American naval admiral (1927–2026)

Sidney Arthur Wallace (October 16, 1927 – January 9, 2026) was an American rear admiral in the United States Coast Guard, and an attorney.

==Biography==
Wallace was born on October 16, 1927, in Alcoa, Tennessee, to Albert Victor Wallace and Amy Williams Wallace.

He graduated from Baylor School in Chattanooga, Tennessee, in 1945; the George Washington University Law School, in 1968; and Auburn University, in 1969.

Wallace married Jacqueline Theis of Islip, New York.

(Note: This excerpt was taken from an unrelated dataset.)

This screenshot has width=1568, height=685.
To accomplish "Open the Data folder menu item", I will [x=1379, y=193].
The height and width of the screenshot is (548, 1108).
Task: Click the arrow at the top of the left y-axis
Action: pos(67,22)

The couple had two children.

He died on January 9, 2026 at his home in Reston, Virginia, at the age of 98, with internment at Arlington National Cemetery taking place April 27th. Wallace is survived by his wife and one son, Evan, and was predeceased by another son, Wesley.

==Career==
Wallace graduated from the United States Coast Guard Academy in 1949. He was then assigned to the USCGC Mendota (WHEC-69) and the USCGC Finch (WDE-428).

After completing flight training, Wallace became a search and rescue pilot at Coast Guard Air Station San Francisco in 1953. He would later be stationed at Coast Guard Air Station Kodiak, Coast Guard Air Station Elizabeth City and Naval Air Station Barbers Point.

In 1968, Wallace enrolled at the Air War College. After graduating the following year, he assumed command of Coast Guard Air Station New Orleans.

From 1975 to 1977, Wallace was Chief of Public and International Affairs. He then became the first executive director of the Maritime Safety Task Force in the Office of the United States Secretary of Transportation. In December 1978, he retired from the Coast Guard, accepting a position as Counsel to the Committee on Merchant Marine and Fisheries, then under the jurisdiction of the U.S. House of Representatives.

Awards received during his naval career include the Meritorious Service Medal, the Coast Guard Commendation Medal, the World War II Victory Medal and the National Defense Service Medal.

Wallace left Capitol Hill in 1981 to join Dyer, Ellis, & Joseph, where he practiced as the firm's own counsel for 19 years, continuing as of counsel after it merged into Blank Rome.